(Dataset entries)
============================================================

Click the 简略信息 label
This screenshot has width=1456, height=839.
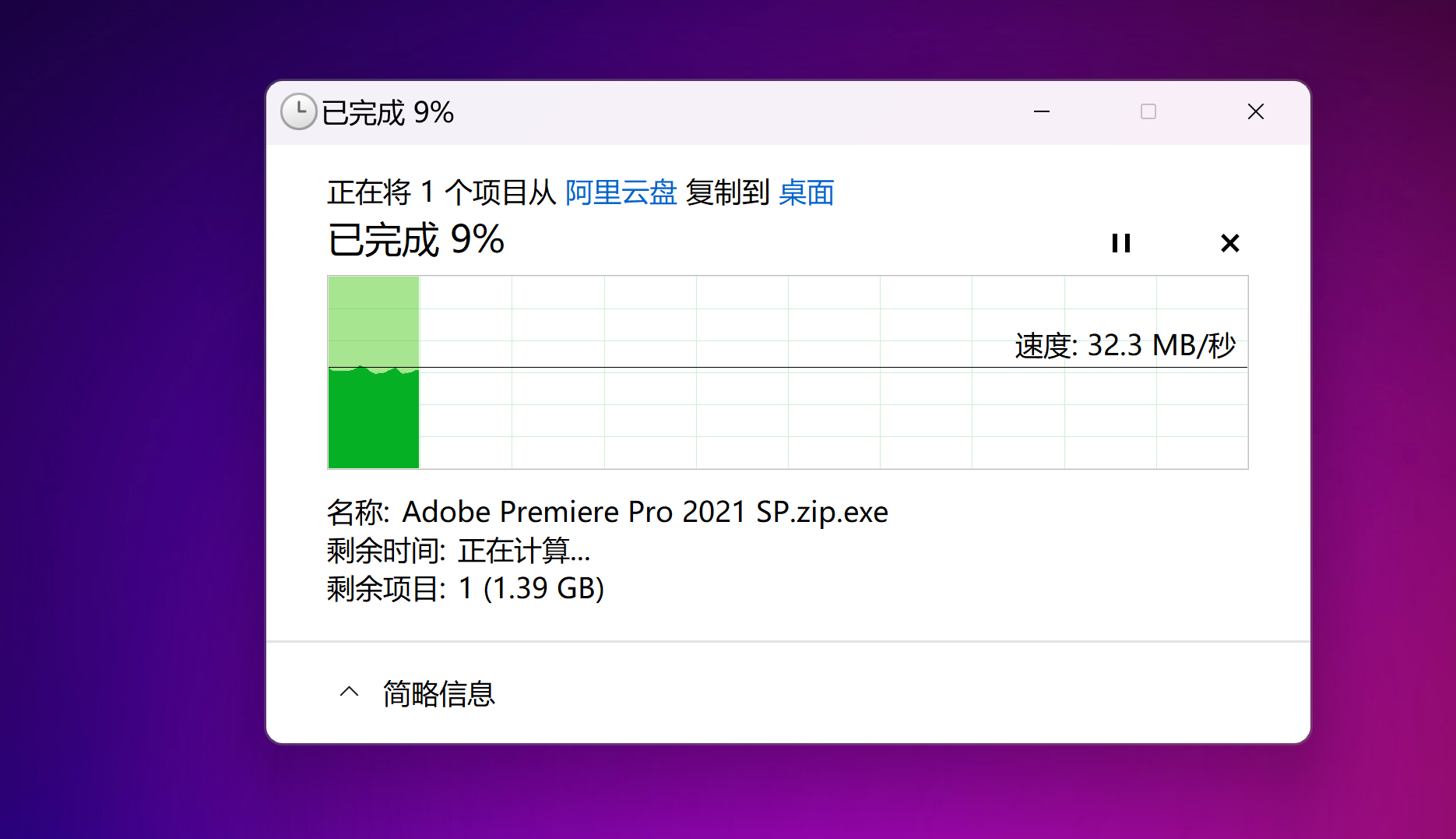439,693
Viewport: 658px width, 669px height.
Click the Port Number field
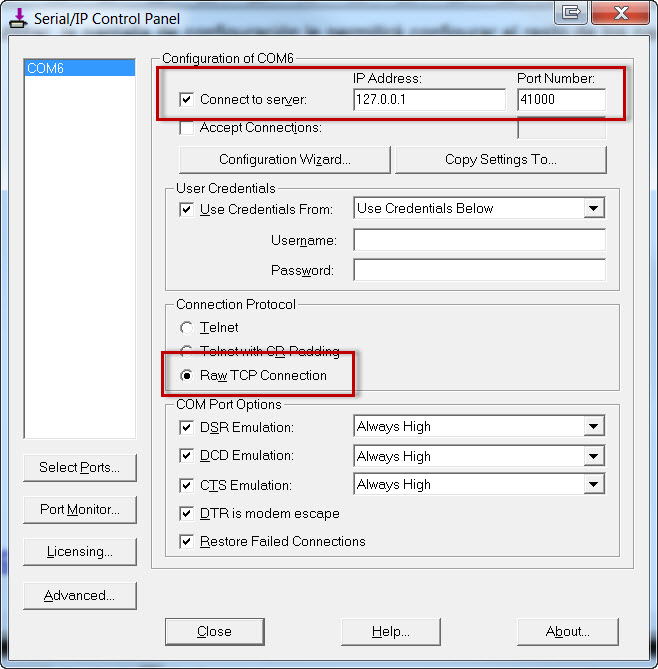[x=561, y=99]
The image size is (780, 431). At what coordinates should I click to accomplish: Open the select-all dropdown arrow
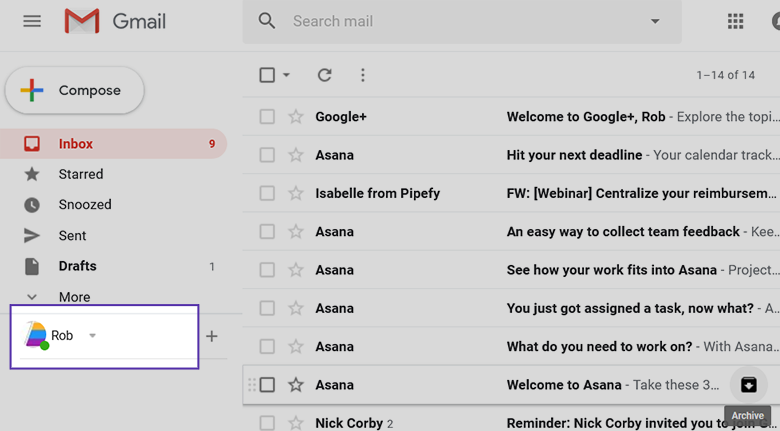point(287,75)
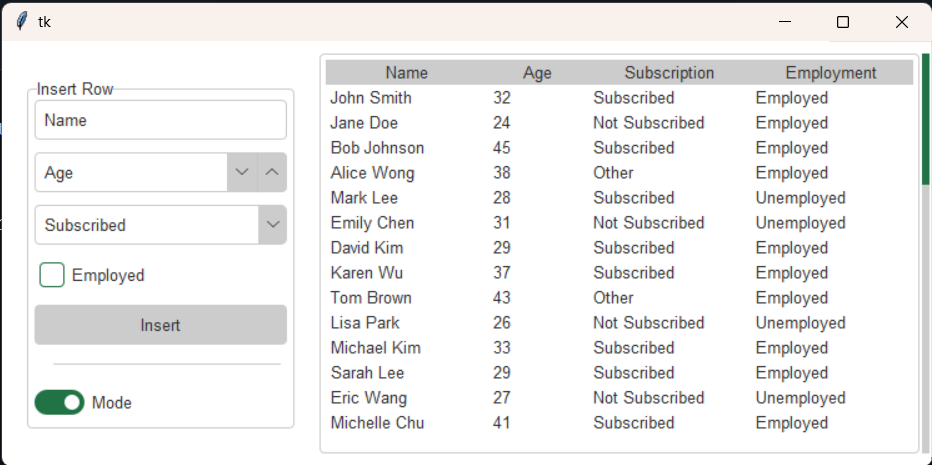The height and width of the screenshot is (465, 932).
Task: Select the Tom Brown row
Action: tap(619, 297)
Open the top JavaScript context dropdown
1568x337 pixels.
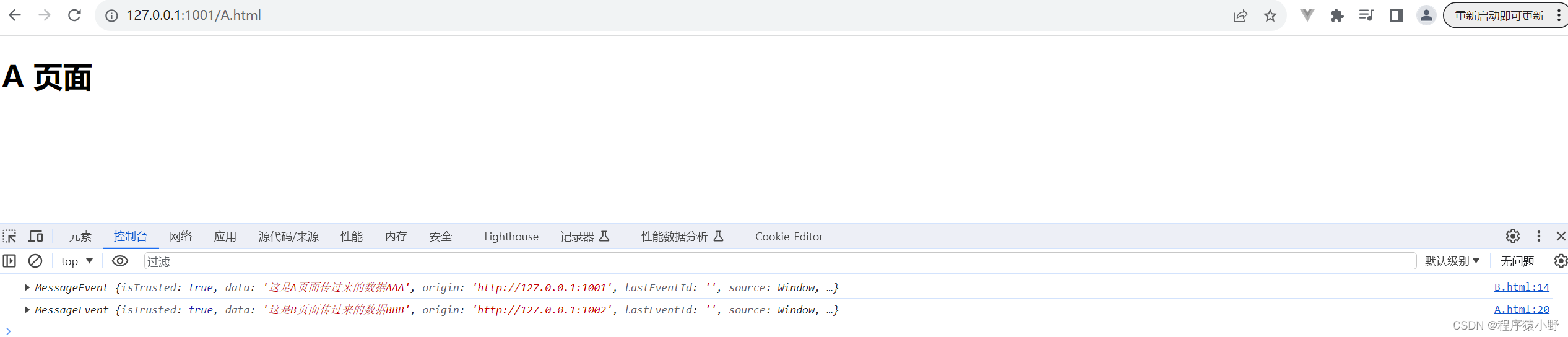point(77,261)
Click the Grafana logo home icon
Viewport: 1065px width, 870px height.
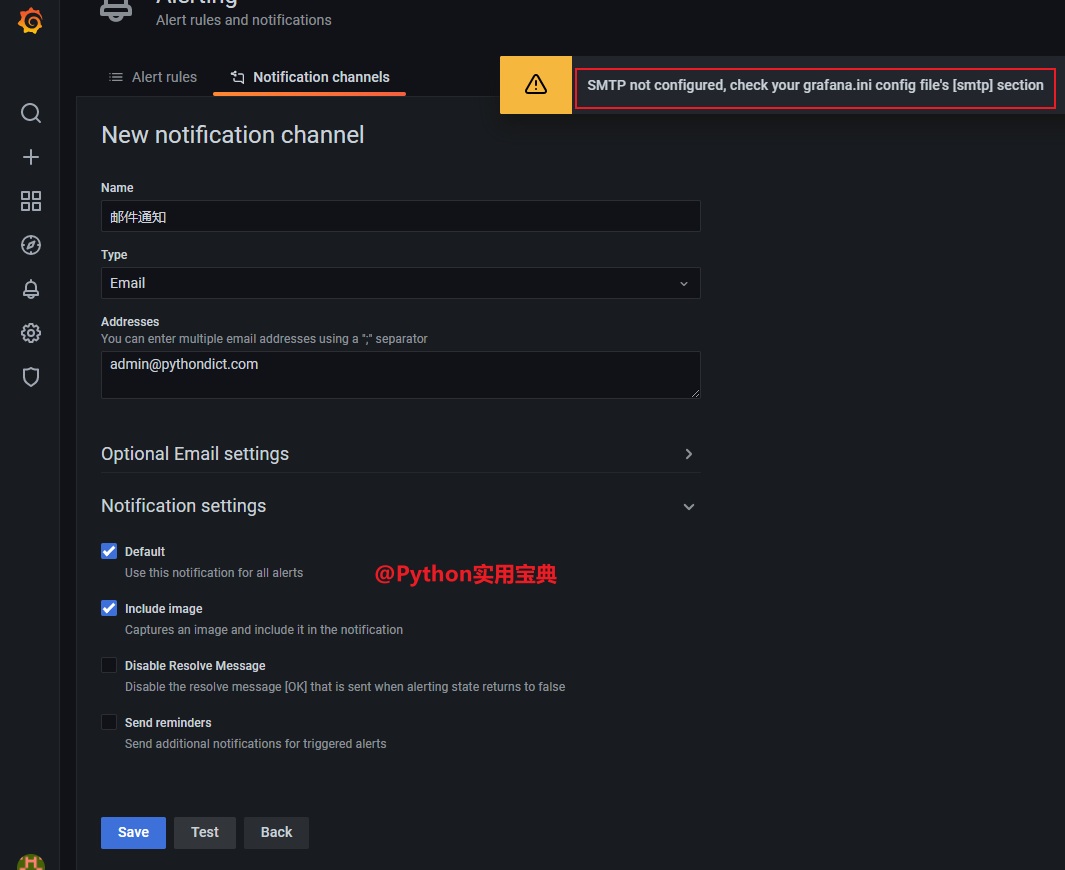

============================================================

## The problem
Where a line of the entries contains the word "Viewport", count it, then state the total and nothing else.

## Output for this exercise
2